Bourgon: Go kit is still a nascent project, with a lot of work left to do, and a lot of interesting directions to grow in. The future is bright and broad, and anyone interested in contributing can still get in on the ground floor, so to speak. You can check out the GitHub repo at github.com/go-kit/kit to see the current state of the project, and look at the issues page to get a sense of our near-term roadmap.

We have a mailing list at Google Groups, which is a good place for broader discussions and design ideas. And we have an active community on gophers.slack.com in the #go-kit channel. That's the best place to reach me, or any of our contributors or users, if you just have some questions or suggestions.

InfoQ: Thanks for your time today Peter.
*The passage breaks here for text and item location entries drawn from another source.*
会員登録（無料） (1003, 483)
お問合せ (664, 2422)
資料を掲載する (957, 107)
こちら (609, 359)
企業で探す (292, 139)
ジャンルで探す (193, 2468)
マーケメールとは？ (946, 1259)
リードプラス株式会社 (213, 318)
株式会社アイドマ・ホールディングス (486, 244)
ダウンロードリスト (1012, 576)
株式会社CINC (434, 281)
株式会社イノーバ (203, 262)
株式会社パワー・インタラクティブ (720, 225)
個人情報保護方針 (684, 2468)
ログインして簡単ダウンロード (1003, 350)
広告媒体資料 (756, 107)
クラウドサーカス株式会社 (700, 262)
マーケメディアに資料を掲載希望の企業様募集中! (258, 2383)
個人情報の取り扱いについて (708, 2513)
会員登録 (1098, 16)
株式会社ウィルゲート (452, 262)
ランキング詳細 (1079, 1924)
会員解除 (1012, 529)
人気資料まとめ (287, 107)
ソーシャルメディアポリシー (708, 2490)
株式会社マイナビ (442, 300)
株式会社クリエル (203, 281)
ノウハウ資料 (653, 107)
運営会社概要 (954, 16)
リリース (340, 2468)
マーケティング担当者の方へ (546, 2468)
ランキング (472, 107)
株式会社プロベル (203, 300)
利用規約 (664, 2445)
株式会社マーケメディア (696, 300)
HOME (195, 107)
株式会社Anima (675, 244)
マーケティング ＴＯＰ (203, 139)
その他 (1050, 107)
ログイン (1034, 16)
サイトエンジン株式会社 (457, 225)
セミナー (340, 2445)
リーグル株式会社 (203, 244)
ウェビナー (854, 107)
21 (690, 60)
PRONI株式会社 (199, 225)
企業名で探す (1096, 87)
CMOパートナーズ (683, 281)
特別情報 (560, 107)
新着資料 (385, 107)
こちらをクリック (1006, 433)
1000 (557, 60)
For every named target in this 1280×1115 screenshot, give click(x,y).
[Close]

Is there anything else you would like to share with the InfoQ readers?

Bourgon: If anyone reading this has built this kind of project at their organization, and has advice to share, or stories to tell, I'd love to hear from you. Please come by the Slack channel, drop me an email, or get in touch on Twitter, at @peterbourgon.

And—especially—if anyone reading this is interested in using Go kit at their organization, but needs some specific feature, or isn't sure about how an integration would work, definitely get in touch. I'm happy to work with you to build whatever piece you might need, to give Go a chance to show its strength.

Thanks for having me!

The video for Bourgon’s recent Go kit talk will soon be available at the Golang UK Conference website, and more information on Go kit can be found on the project’s web page and Github repository.